他根据上药的次数也推断出,现在距离他眼伤复发的魔王酒宴之日,已经过去一段时间了。
若他眼伤复发不是巧合,那背后之人也该在地狱闹出很大一番动静了。
他不急着回地狱,也是想放任他们把水搅混,让所有不安分的恶魔都冒出头,他好一网打尽。
待时机一到,他就得以完好强硬之姿回去收拾残局。
但……
他想,不要痊愈得那么快也好。
*
那人除了作画以外,偶尔也会雕刻。
石像木雕,他都擅长。
路西法不满他专心致志摆弄那些木材石料,便总是故意在他拿着刻刀时蹭过去,装作无知无觉地探手去抓他正在雕刻之物,逼得他不得不停手放下东西。
次次都能得逞。
他只会攥住路西法的手,一遍又一遍警告他不要胡闹。
虽然并无用处。
路西法靠在他肩上,忽地质问:“为什么不雕个我?”
“难刻。”
“再难也要刻。”路西法不满,他又抓着那人的手往自己脸上贴,“快摸,摸完了就刻。”
“需要很久。”他声音平稳冷淡,听不出情绪,“你等不到那时候。”
“我是撒旦,我拥有无限的寿命和时间。
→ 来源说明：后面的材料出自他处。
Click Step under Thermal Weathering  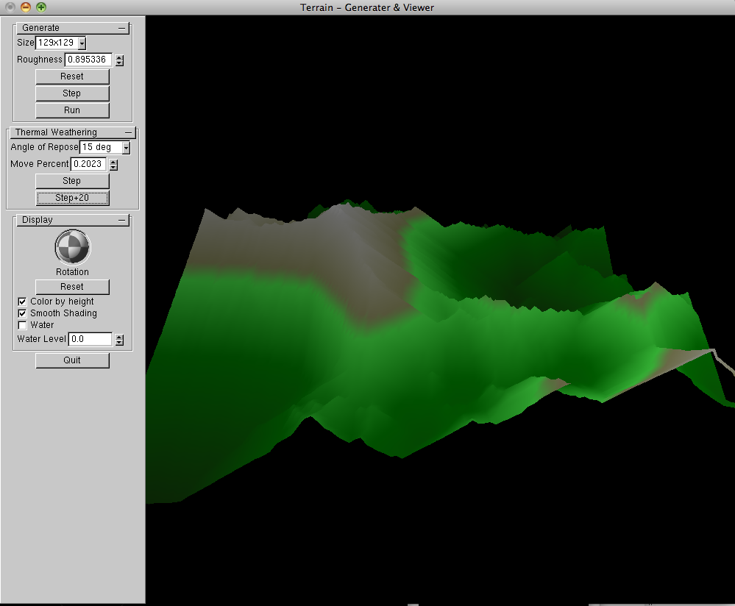point(72,181)
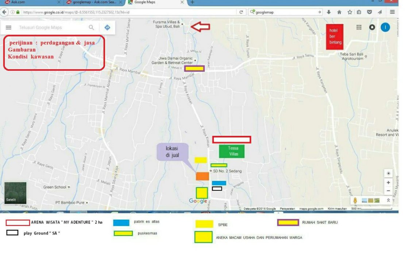Screen dimensions: 405x255
Task: Click the search magnifier in Maps
Action: click(x=92, y=28)
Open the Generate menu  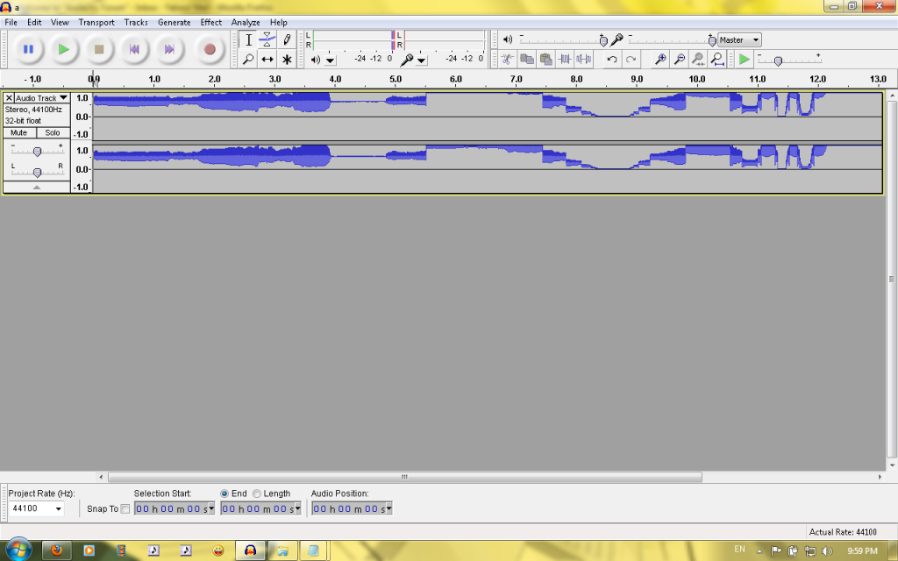click(174, 22)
”路西法不服,反驳道。
“你的眼睛已经可以看见光晕,明日,大概就会复明。”他说到这里,便不再继续下去。
但他们都明白言下之意。
他复明之日,就是离别之时。
路西法一怔。
他握住那人手腕的手指用力了几分,脱口而出:“你跟我回地狱吧。”
那人似是未曾料到他会这样说出口,亦是一顿。
路西法说出来之后便觉得不妥。
对方既是来自天国,冒天下之大不韪救下他已是违背了固有的信仰理念,如何能要求他更进一步堕天呢?
他知道自己操之过急。
但没有时间了。
不过让路西法意外的是,他好像,真的在思考行不行?
路西法兀地心悬了起来。
片刻后,他摇摇头,道:“不行。”
意料之中。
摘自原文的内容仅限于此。